Operational Highlights
In the three months ended June 30,
2024, Oncor increased its premise count by 20,000. The
continued growth across Oncor's transmission and distribution
footprint resulted in the construction or upgrading of
approximately 175 circuit miles of transmission lines and included
25 load-serving substation projects and 18 major switching station
projects all being placed into service in the second quarter of
2024. Oncor received 98 new transmission point of interconnection
("POI") requests in the three months ended June 30, 2024, an approximate seven percent
increase over the same period in 2023. The majority of those new
requests are from large commercial and industrial ("LC&I")

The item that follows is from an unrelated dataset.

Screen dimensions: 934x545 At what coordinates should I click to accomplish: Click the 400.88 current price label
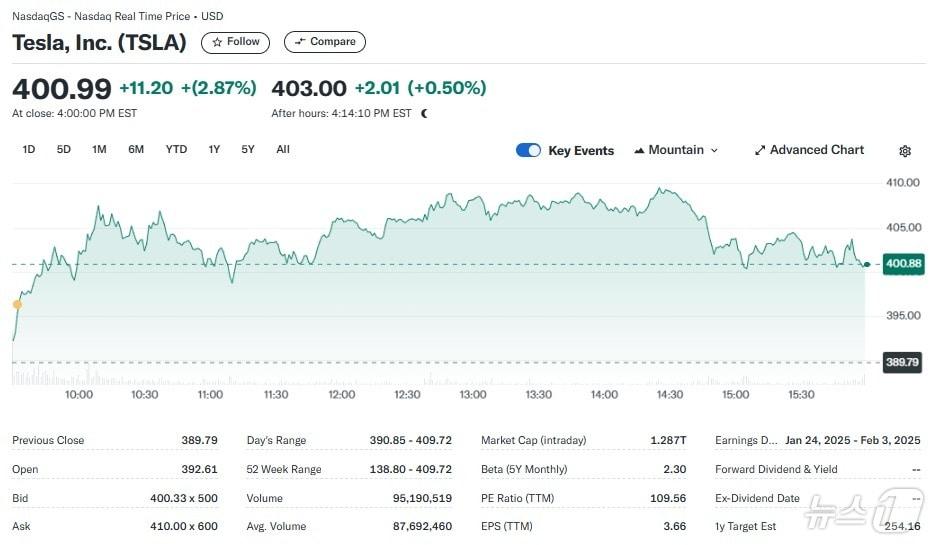903,264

customers. At June 30, 2024, Oncor
had a total of 814 active generation and LC&I transmission POI
requests in queue as compared to 720 at June
30, 2023, representing a 13% increase. Generation customers
represented 473 of those POI requests in queue of which 46% are
solar, 43% are storage, 7% are wind, 3% are gas and 1% are other.

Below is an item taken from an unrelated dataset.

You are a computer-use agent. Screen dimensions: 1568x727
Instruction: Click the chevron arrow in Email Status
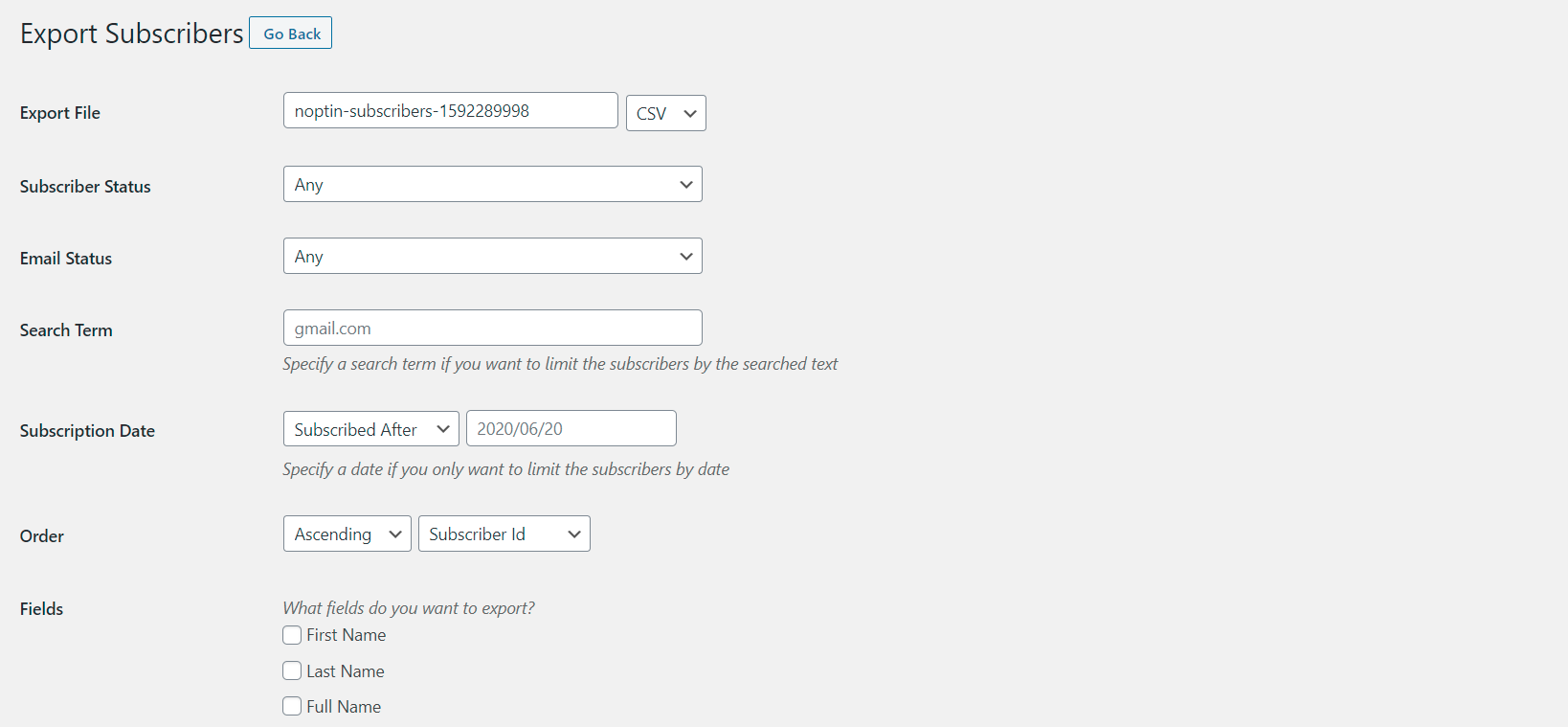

LC&I requests come from customers across a diverse group of
industries, including many with electricity loads that represent
the potential for hundreds of megawatts of new electric load, such
as artificial intelligence and data centers. Of the 341 active
LC&I transmission POI requests in Oncor's queue at June 30, 2024, approximately 25% of those
projects represent large load customers that in the aggregate
represent over 40 gigawatts of potential load.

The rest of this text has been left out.